Baseball will quickly move on from Cards’ punishment, severe or not – KMOV.com

ST. LOUIS (KMOV.com) — The final judgment has been rendered and the punishment meted out. MLB Commissioner Rob Manfred concluded a two-year ordeal Monday, announcing punishment for the Cardinals for the hacking scandal perpetrated by their former scouting director Chris Correa.

What, then, are we left with?

Correa was sentenced to spend nearly four years in federal prison. When he returns to civilian life, he will be banned from baseball for the remainder of his days.

The Cardinals will forfeit two draft picks, the slot bonuses attached to them (around $2 million) and an additional $2 million to the Houston Astros, the team victimized by Correa’s illicit keystrokes. They now have seven picks in the top 100 to the Cardinals’ one.

Baseball will move right along.

After Manfred’s announcement, the baseball world split into two camps. One faction felt the Cardinals were let off easy, especially in light of the most recent comparable judgment from the commissioner’s office.

In July, the Boston Red Sox were punished for violating international signing rules and saw five minor league contracts voided in response. They were also banned from participating in this year’s international signing period. Compared to such punishment, the Cardinals seem to have escaped relatively unscathed.

In contrast, many felt Manfred dropped the proverbial hammer on St. Louis, especially given three independent investigations all concluded Correa acted alone. Two early draft picks and millions of dollars (pittance or not) was viewed as a steep penalty for vicarious liability.

Whichever side is right is immaterial. The chapter is closed and the business of baseball will churn on undeterred.

The Cardinals will enter the 2017 draft without their first three picks. A quick glance at the drafts from 2010 onward makes it clear assigning relative value to those forfeited slots (56, and 75) is a pointless exercise.

Here’s a list of Cardinal players taken with their second and third selection in the last six drafts.

2010: Tyrell Jenkins (50, traded) Jordan Swaggerty (75, AA)
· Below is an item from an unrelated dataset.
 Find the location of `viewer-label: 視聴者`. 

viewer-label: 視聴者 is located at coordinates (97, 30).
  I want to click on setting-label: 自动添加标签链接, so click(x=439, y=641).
2011: Charlie Tilson (79, traded) CJ McElroy (109, AA)

2012: James Ramsey (23, traded) Stephen Piscotty (36, MLB)

2013: Rob Kaminsky (28, traded) Oscar Mercado (57, High A)
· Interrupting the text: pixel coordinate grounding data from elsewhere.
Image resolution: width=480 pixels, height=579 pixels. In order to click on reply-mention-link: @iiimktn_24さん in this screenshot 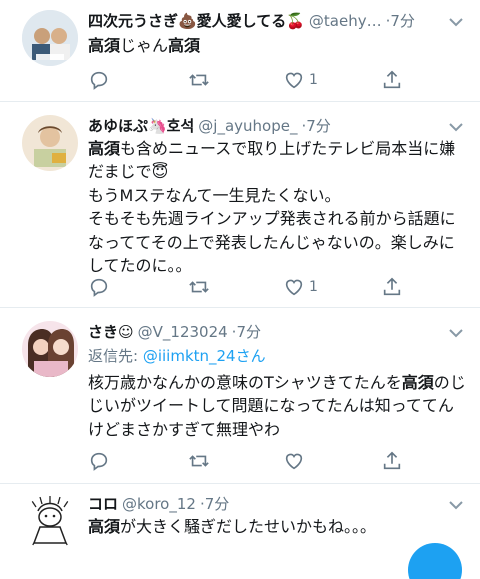, I will do `click(204, 356)`.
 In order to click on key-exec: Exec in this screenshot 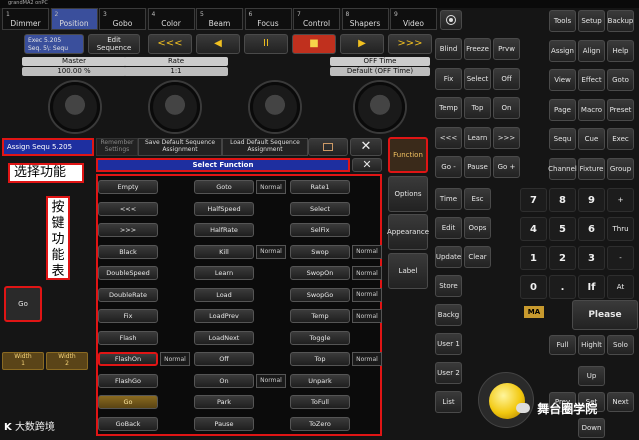, I will do `click(620, 139)`.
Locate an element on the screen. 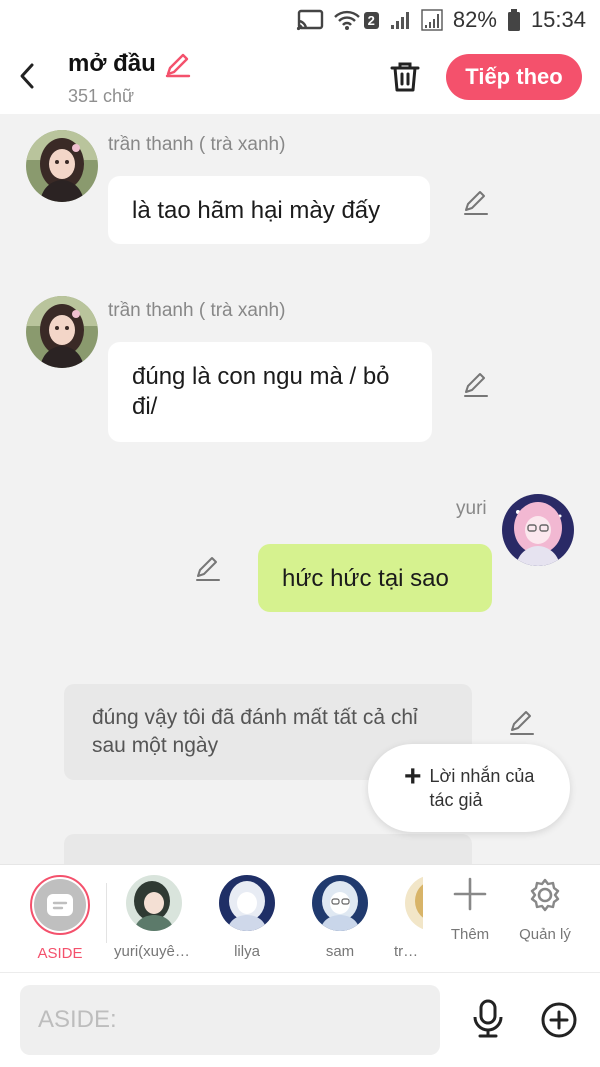 The width and height of the screenshot is (600, 1067). cast-icon is located at coordinates (310, 20).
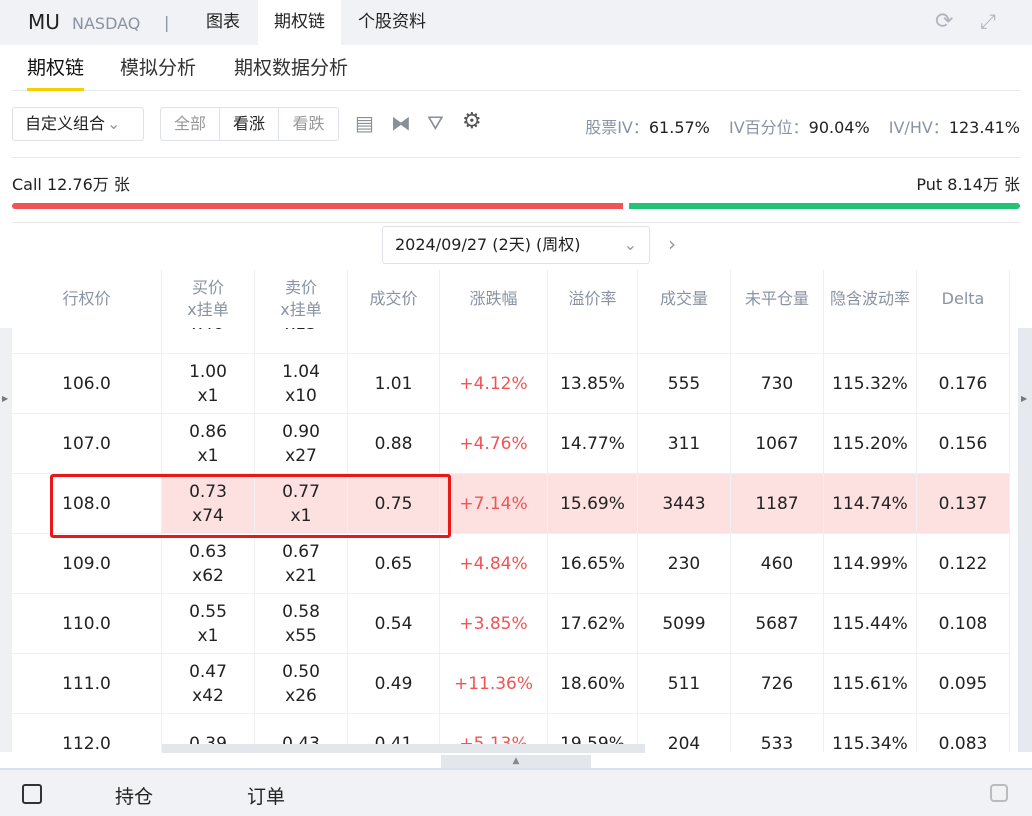 The height and width of the screenshot is (816, 1032). Describe the element at coordinates (870, 564) in the screenshot. I see `cell-implied-volatility: 114.99%` at that location.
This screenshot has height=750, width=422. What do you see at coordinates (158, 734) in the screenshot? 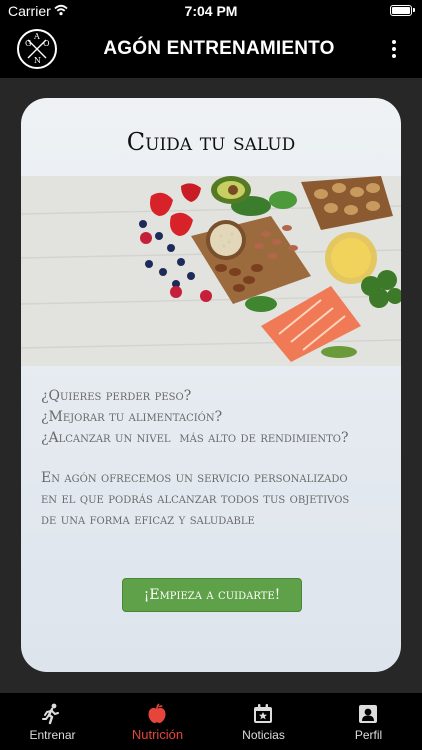
I see `tab-label: Nutrición` at bounding box center [158, 734].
2014: Jack Flaherty (34, High A) Ronnie Williams (68, Low A)

2015: Jake Woodford (39, Low A) Bryce Denton (66, Johnson City)
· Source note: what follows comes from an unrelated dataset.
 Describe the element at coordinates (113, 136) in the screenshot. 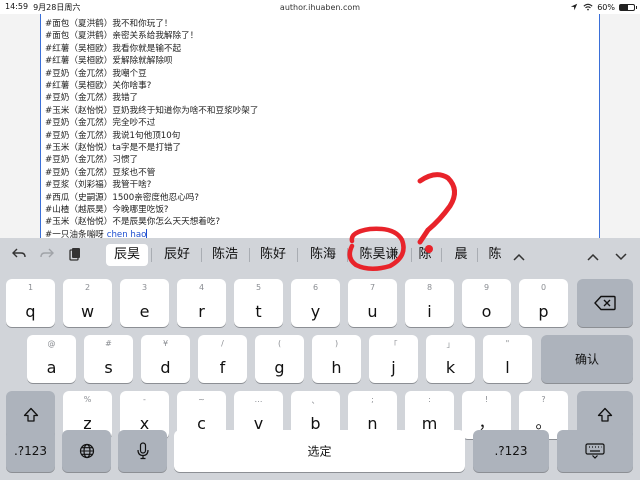

I see `doc-line: #豆奶（金兀然）我说1句他顶10句` at that location.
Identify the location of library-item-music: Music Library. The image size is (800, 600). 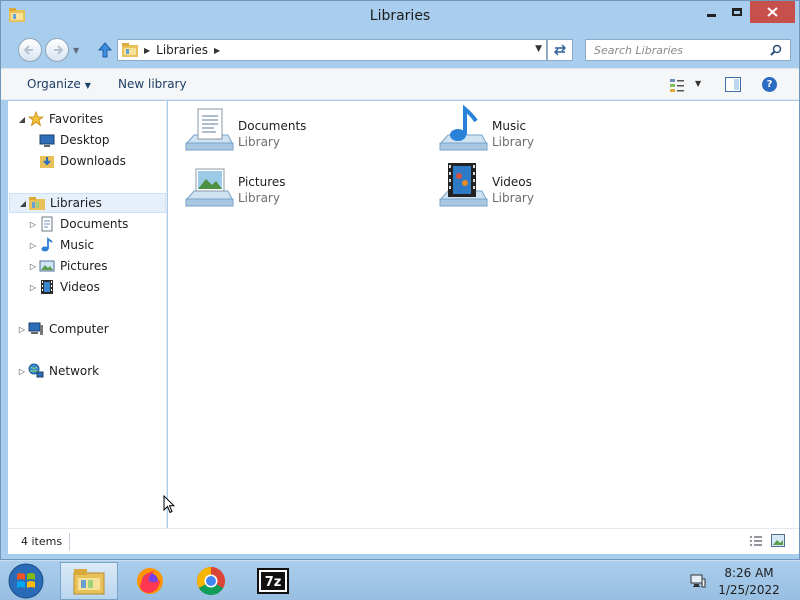
(563, 131).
2016:  Dylan Carlson (33, GCL Cardinals) Dakota Hudson (34, High A)

That’s not designed to diminish the value of tradeable assets or to suggest every name on the list not yet on a prospect watch is a lost cause. It’s simply to illustrate that early draft slots don’t immediately equate to high-end value. At a quick glance: Tyler Lyons, Seth Maness, Sam Tuivailala, Joe Kelly, Carson Kelly and Tim Cooney were all taken after the first two picks and each has seen a time in the major leagues. Matt Carpenter was famously pick number 399.

So the Cardinals will certainly feel a sting, but losing two picks amounts to little more than an inconvenience given the availability of late-round talent and the ability to sign internationally.

The less quantifiable impact, about which GM John Mozeliak was asked repeatedly Monday, is that of a diminished reputation. If such a thing has a measurable impact on professional sports, we’ve yet to see it. The Cardinals didn’t feel it even during the ongoing investigation and subsequent trial. They were still able to conduct business as usual; still made trades and still signed free agents.

The lasting impact of their punishment was greatest when it existed in the hypothetical, when pundits, columnists and fans were free to speculate on how severe it might be and how ineffaceable a blemish it might leave. The organization was left to imagine such things as well.

Ultimately, debating the relative severity of the penalty and emotional toll of its expectation is meaningless. It happened, and it has passed.

Likewise, answers to the lingering questions of how much the Cardinal front office really knew or how much Correa’s rise within the organization was a product of ill-gotten information will likely forever be speculative. The Justice Department provided their findings, as did the MLB. Correa may pen a tell-all from jail or a new voice may emerge to shed more light on the subject, but absent that, the questions will eventually stop being asked. The machine will provide more interesting topics of discussion.

The Cardinals will not embark on a good will campaign partly because they don’t believe it is warranted but also because they are aware of the truth. In a month, this will be little more than a footnote in franchise history. There are games to play, tickets to sell and ad space to fill. The dogs have barked, and the caravan moves on. Right or wrong.